Questa grande allegoria tematica è la dimostrazione letteraria che la vita e la morte non possono prescindere l’una dall’altra. Che se la vita esiste, è perché esiste la morte e viceversa. A dimostrazione che dobbiamo farci i conti tutti i giorni.

Voltando la medaglia di questa storia, però, potremmo scorgere un altro significato interpretativo: siamo tutti schiavi e seguiamo uno stesso obiettivo senza meta, come pecore, quello che ci viene proposto dalla società capitalista, dal costume. Ed è così che ci nutriamo di sostanze apparenti senza illuminare il cervello. Ci abbandoniamo a un divenire tecnologico, storico, politico che non ci appartiene se non si è del tutto dentro, se non si segue il passo (quello lento per chiedere la carne): se ne resta fuori e sembra di non vivere.

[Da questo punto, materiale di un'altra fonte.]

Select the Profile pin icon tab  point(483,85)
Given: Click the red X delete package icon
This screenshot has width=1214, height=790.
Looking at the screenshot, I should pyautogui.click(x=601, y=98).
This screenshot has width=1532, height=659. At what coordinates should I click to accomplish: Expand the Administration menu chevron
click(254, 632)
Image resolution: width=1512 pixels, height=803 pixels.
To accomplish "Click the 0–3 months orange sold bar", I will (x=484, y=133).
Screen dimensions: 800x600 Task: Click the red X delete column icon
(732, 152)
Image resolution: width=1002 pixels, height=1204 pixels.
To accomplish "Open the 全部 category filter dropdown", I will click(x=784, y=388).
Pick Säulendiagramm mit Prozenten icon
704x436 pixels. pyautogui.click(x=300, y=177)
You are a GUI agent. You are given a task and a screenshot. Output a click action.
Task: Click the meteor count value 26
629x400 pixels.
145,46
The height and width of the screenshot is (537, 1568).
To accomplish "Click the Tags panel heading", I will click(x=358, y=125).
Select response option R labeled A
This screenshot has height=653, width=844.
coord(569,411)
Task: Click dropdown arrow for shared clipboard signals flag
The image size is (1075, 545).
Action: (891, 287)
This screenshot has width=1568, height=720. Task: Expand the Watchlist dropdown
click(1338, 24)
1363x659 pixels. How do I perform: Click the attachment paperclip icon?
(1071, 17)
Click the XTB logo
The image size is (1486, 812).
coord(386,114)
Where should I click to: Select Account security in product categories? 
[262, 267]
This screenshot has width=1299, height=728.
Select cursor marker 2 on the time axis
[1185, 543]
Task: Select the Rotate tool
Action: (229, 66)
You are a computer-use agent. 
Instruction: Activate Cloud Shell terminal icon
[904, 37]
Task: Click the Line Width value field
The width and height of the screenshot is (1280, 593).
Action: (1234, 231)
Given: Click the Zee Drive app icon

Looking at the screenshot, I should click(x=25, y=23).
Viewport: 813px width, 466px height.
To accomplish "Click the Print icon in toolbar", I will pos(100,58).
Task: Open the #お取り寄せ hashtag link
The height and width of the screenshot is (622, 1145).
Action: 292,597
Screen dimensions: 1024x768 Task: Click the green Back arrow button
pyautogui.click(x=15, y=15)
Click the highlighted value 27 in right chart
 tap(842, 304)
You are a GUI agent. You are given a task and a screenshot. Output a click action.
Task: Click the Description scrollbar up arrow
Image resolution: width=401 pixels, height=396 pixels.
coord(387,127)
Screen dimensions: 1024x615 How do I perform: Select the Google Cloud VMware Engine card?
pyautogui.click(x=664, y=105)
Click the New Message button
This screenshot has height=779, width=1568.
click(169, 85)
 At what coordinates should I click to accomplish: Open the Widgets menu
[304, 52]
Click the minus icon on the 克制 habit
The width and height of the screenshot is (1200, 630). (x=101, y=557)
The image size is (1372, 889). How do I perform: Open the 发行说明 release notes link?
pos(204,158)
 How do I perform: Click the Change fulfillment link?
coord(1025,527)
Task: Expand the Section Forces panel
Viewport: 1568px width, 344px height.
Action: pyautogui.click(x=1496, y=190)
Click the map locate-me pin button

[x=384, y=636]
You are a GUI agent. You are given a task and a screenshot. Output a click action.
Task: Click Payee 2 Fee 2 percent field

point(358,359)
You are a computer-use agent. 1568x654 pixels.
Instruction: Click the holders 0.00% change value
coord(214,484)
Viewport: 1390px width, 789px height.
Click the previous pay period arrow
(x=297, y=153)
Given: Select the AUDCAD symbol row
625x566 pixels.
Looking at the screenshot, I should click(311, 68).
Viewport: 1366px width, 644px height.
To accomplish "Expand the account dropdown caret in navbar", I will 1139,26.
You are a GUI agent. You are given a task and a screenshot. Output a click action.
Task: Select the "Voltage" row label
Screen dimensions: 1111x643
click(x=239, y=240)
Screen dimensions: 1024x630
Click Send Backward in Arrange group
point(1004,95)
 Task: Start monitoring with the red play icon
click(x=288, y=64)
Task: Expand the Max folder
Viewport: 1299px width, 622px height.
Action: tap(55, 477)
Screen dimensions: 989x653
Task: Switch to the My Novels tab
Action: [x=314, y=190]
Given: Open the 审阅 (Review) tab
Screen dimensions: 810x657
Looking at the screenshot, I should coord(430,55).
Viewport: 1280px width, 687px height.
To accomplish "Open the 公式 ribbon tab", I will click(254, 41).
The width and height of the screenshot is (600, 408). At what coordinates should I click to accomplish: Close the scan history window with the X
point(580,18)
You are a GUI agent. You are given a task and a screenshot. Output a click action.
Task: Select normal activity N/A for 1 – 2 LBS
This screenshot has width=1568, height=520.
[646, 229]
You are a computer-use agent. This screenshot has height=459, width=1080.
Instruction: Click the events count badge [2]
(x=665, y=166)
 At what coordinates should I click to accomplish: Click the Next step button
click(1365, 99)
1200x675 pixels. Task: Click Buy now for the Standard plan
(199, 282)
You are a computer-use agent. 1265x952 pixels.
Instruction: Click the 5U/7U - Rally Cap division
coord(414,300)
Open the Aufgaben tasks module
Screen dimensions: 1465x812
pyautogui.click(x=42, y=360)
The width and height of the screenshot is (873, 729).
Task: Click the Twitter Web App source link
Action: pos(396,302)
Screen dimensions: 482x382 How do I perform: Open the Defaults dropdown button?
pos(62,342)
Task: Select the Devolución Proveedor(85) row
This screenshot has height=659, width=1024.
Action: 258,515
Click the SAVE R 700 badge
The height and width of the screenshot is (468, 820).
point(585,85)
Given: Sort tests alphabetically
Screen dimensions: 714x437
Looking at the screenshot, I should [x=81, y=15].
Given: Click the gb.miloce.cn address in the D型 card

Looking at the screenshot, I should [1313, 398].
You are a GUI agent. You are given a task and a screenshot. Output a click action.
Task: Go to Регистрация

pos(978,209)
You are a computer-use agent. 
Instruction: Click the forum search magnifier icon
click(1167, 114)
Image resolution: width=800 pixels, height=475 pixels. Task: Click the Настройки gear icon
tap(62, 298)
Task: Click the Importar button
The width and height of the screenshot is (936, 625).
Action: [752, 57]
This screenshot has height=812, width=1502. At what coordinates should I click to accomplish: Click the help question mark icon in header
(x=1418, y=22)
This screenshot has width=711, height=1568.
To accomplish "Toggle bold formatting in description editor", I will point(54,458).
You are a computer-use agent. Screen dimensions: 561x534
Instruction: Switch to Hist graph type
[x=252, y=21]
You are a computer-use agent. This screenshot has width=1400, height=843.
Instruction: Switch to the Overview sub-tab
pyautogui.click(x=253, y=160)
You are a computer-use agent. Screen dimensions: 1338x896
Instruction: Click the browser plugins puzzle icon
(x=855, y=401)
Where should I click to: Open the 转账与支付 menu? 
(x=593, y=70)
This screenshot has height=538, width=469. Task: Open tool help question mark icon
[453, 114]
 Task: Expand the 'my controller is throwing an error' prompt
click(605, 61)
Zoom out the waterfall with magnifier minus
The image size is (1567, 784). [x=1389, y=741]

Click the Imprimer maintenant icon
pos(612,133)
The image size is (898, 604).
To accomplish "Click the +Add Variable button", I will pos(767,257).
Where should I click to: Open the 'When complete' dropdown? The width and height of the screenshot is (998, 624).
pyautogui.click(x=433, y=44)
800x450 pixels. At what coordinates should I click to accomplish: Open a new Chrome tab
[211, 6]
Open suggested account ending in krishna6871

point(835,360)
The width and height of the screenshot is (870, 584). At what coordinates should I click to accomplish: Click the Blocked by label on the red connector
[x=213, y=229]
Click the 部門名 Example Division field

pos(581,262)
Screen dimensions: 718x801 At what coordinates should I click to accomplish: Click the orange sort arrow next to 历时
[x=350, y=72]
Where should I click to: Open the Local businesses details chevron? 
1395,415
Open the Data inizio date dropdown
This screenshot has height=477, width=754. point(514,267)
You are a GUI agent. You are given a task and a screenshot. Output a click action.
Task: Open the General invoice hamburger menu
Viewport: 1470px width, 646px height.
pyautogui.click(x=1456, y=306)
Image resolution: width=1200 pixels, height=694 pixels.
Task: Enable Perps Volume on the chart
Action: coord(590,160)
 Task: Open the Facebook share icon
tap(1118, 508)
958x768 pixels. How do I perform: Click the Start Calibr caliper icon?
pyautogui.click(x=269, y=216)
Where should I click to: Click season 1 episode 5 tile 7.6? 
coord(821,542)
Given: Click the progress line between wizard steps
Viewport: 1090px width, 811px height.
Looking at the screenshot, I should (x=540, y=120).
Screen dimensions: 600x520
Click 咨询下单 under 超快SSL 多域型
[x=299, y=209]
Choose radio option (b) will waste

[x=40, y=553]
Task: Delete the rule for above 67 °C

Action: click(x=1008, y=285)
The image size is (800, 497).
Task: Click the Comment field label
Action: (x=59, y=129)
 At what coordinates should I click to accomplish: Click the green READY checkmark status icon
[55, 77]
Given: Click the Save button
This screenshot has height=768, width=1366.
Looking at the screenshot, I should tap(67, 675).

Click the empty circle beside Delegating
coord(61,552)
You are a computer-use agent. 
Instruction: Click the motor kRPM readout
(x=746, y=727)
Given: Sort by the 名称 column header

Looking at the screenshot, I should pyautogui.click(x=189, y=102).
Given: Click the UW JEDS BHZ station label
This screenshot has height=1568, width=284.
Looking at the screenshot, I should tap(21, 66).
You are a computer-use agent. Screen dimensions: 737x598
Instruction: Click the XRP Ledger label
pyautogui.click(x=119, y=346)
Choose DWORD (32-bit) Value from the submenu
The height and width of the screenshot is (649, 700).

“C’è qualcosa nei loro occhi. Qualcosa di innaturale. Sembra non sbattano mai le palpebre. Come i morti. Però camminano, come i vivi, e mangiano, cazzo come mangiano. Non fanno altro. A loro interessa solo mangiare. Quando hanno finito di fare la fila, con il loro pezzo di carne in mano, tornano in fondo e ricominciano”.

La carne e la memoria dei corpi

Questo continuo bisogno di carne ti sbatte in faccia la realtà: siamo umani anche perché fatti di corpi; quei corpi che trattengono la memoria e svelano la nostra vera essenza. Una cicatrice, un’espressione, una forma: siamo noi sbattuti davanti agli altri in modo vivido. E se un ricordo scompare, un’esperienza si dimentica, il corpo si muove, viaggia nel mondo portando a spasso la vita e la morte.

“Il ricordo di un dolore passato. Il cesareo che ho fatto venti anni fa […] e che un giorno qualsiasi, senza un motivo, comincia a bruciare per qualche minuto. La memoria della carne che ha sofferto”.

La lingua e lo stile di Cristò

Questo libro è da intendersi un esperimento audace nel mondo letterario non solo per la trama e la struttura narrativa, ma anche per la lingua e lo stile utilizzati. Cristò si avvale di brevi intermezzi che fanno saltare il lettore da una realtà umana all’altra, dall’esistenza del medico a quella del protagonista, al suo ricordo da bambino. È la tecnica più congeniale a un testo denso di contenuti e storie che fornisce l’impressione di rimanere sullo stesso filo conduttore, ma con stacchi brevi, che non fanno perdere le fila del discorso.

Le frasi secche scandiscono il ritmo di una narrazione avvincente: “Ha ancora il cappotto addosso. Esiste solo la fame. Esiste solo la carne. Il piccione l’ha mangiato tutto. Non esiste il piccione. Ha ingurgitato anche le piume. Non esistono le piume. Ha masticato le ossa. Non esistono le ossa”.

E il “tormentone”: “nel mondo come era quando avevo otto anni” ci riporta a un’espressione non del tutto sconosciuta, a quel “preferirei di no” che Herman Melville fa pronunciare al personaggio di Bartleby lo scrivano. La reiterazione di una frase concettuale porta il lettore in una dimensione familiare tenendolo aggrappato fino alle ultime pagine.